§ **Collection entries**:

——————————

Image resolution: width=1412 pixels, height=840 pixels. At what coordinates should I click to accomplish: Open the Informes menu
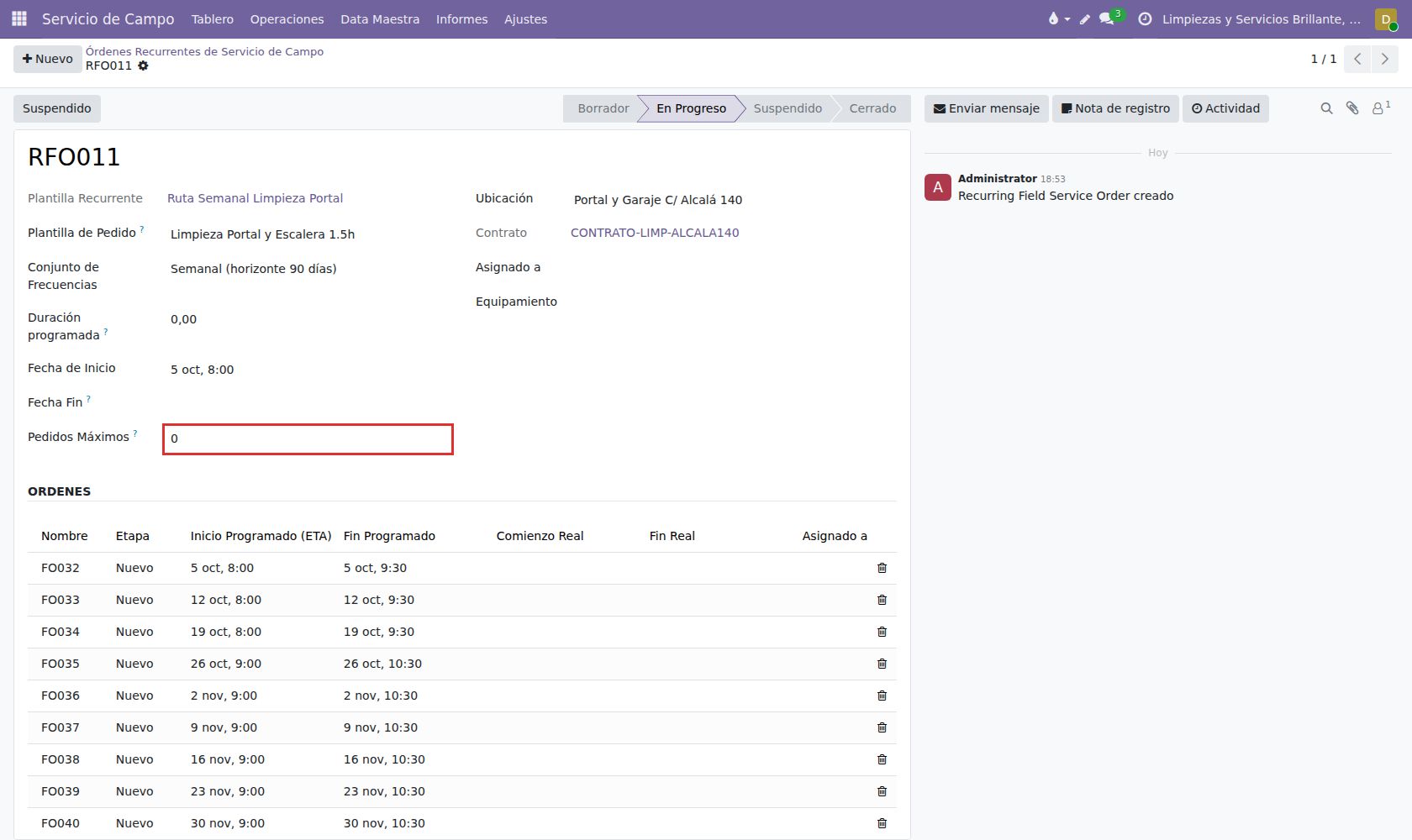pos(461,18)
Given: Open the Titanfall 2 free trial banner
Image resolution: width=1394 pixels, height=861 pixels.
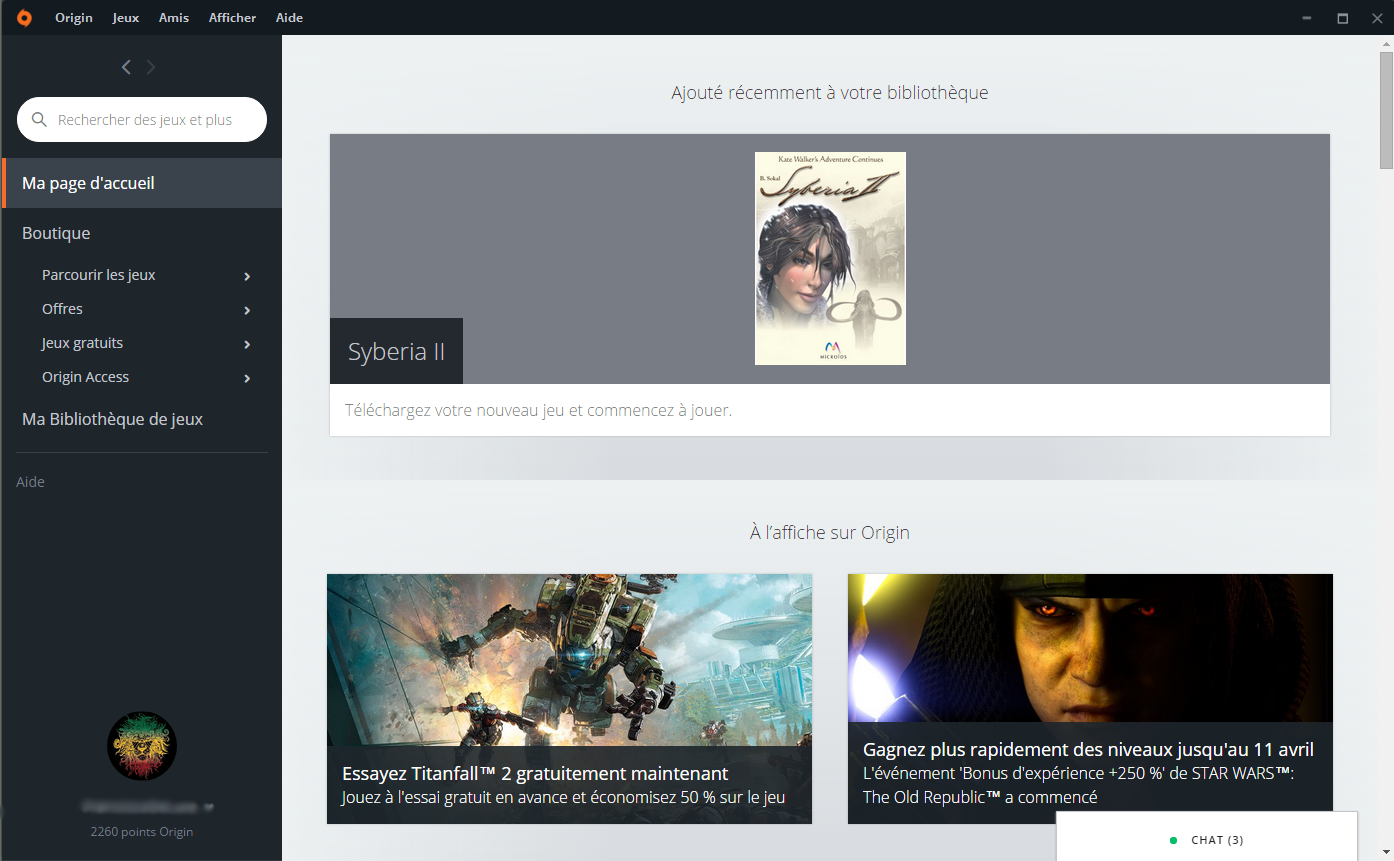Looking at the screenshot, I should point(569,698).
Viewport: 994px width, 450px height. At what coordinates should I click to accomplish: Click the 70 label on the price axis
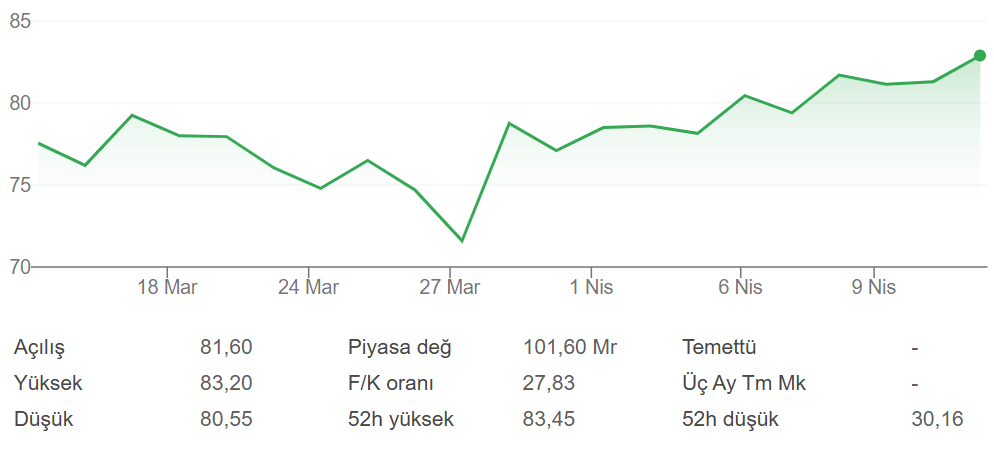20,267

——————————

§ **About this exercise**: Exact copies of the lines from the one containing "Viewport: 994px width, 450px" through the final line of the data are required; pictures are to be omitted.

§ **Reply**:
Viewport: 994px width, 450px height. At what coordinates should I click to accomplish: Click the 70 label on the price axis
20,267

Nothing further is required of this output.